## WHAT THE TASK ASKS
Find the word "agent" in the data below and copy each line that holds it.

[Stored items from a collection]
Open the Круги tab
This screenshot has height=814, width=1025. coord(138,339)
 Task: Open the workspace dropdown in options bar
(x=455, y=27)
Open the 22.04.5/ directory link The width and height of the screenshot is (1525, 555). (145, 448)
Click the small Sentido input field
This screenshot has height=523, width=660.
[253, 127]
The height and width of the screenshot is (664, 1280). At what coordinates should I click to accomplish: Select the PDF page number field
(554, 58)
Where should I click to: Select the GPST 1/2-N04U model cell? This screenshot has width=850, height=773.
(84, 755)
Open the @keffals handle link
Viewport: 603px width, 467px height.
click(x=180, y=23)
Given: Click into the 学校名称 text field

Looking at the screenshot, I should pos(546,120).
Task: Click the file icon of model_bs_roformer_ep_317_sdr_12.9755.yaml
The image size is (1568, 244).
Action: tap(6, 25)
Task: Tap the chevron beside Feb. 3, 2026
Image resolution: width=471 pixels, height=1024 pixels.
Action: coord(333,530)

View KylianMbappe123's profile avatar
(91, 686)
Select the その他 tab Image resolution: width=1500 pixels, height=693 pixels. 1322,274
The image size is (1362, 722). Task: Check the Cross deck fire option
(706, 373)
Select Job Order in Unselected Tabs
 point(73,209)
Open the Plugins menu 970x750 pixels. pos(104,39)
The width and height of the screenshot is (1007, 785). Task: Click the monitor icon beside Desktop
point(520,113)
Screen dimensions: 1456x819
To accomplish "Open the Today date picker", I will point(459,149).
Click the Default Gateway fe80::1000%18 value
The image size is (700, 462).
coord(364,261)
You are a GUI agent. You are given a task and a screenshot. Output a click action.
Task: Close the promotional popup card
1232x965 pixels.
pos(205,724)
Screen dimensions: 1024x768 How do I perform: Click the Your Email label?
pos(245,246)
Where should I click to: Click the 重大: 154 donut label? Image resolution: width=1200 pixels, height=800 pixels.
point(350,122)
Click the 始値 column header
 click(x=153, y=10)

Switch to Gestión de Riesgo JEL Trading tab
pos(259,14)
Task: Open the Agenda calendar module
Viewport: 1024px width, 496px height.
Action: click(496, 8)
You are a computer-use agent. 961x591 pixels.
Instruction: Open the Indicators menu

## EXERCISE OUTPUT
You are a GUI agent. You are given a task and a screenshot. Output a click action.
You are a computer-use agent. 961x591 pixels.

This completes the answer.